The Hungarian parliament handed current longstanding PM Victor Orban indefinite emergency powers because of Coronavirus. Hungary has taken a further step towards authoritarian control in a move that comes before any other country across Europe; including those by far worse hit by the medical emergency.
This moves gives PM Viktor Orban the right to rule indefinitely by decree, effectively putting the democracy under his sole command for as long as he sees fit. Pro democracy spokespeople are viewing this with suspicious eyes stating that Orban has used the last 10+ years in parliament to dismantle checks and balances, build the EU’s largest state propaganda machine and crack down on civil society to silence dissent.
Orban’s track record indicates he will not give up the new powers quickly. His Fidesz party has continuously renewed a “state of emergency for mass immigration,” announced after the 2015 refugee crisis, even after the number of asylum seekers arriving to Hungary plunged.
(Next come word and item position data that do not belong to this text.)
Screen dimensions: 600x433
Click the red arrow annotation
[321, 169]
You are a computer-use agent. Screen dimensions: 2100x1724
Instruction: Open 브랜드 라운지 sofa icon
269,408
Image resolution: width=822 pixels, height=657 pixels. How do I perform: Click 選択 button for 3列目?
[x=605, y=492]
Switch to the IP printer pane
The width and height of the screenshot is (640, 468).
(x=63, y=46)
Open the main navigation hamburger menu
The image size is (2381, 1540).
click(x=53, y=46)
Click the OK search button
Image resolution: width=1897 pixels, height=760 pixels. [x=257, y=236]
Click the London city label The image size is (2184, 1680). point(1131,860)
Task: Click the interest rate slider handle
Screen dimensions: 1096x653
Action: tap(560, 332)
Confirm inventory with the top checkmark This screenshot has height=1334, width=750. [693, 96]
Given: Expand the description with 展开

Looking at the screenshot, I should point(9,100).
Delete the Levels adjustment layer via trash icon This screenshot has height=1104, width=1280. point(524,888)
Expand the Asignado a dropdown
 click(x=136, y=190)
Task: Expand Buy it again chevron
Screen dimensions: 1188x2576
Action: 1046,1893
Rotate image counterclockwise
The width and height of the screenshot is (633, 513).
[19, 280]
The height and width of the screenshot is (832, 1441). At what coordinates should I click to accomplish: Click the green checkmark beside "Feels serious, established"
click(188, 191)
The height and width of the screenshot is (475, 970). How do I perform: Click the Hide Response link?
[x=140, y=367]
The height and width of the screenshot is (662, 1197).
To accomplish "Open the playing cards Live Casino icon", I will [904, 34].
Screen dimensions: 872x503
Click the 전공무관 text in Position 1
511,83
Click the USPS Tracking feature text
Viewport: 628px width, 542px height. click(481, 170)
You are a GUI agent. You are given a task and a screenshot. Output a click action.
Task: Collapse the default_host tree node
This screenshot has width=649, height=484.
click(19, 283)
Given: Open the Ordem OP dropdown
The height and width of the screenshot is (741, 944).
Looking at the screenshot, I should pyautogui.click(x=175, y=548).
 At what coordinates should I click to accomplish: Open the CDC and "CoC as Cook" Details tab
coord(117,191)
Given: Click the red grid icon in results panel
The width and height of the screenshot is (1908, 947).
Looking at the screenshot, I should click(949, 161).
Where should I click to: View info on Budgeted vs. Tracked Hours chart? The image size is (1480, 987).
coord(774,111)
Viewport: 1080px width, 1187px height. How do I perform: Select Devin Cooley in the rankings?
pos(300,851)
“I don’t know of another democracy where the government has effectively asked for a free hand to do anything for however long.”Renata Uitz – Central European University in Budapest director of the comparative constitutional-law program.
Spokespeople from the EU say the EU is probing the erosion of the rule-of-law with similar calls coming from the German government, though most have lacked the ability to rein in Orban as populism grows stronger across the bloc. The EU’s executive will review Hungary’s emergency-rule law to see if it’s in line with its norms, Justice Commissioner Didier Reynders said on Twitter.
The new law approved is for the “prevention, handling and elimination of the human pandemic as well as to prevent and blunt its harmful effects,” which legal experts said may allow Orban’s right wing political party to keep the emergency measures in place for as long as they see fit.
Any elections can’t be held while the state of emergency is in place, meaning there’s no word on any needed by-elections .
Orban is using this emergency to portray the opposition, which had pleaded with the premier to introduce a renewable 90-day sunset clause, as deserting the country at a time when he was calling for unity.
This move may help Orban effectively deflect blame for not attempting to fix Hungary’s underfunded hospitals; at risk of being overwhelmed faster than health-care systems in some other EU countries.
Opposition parties have for years criticized Orban for splurging on vanity projects, including over-sized soccer stadiums while he has neglected the needs and necessities of the people of Hungary.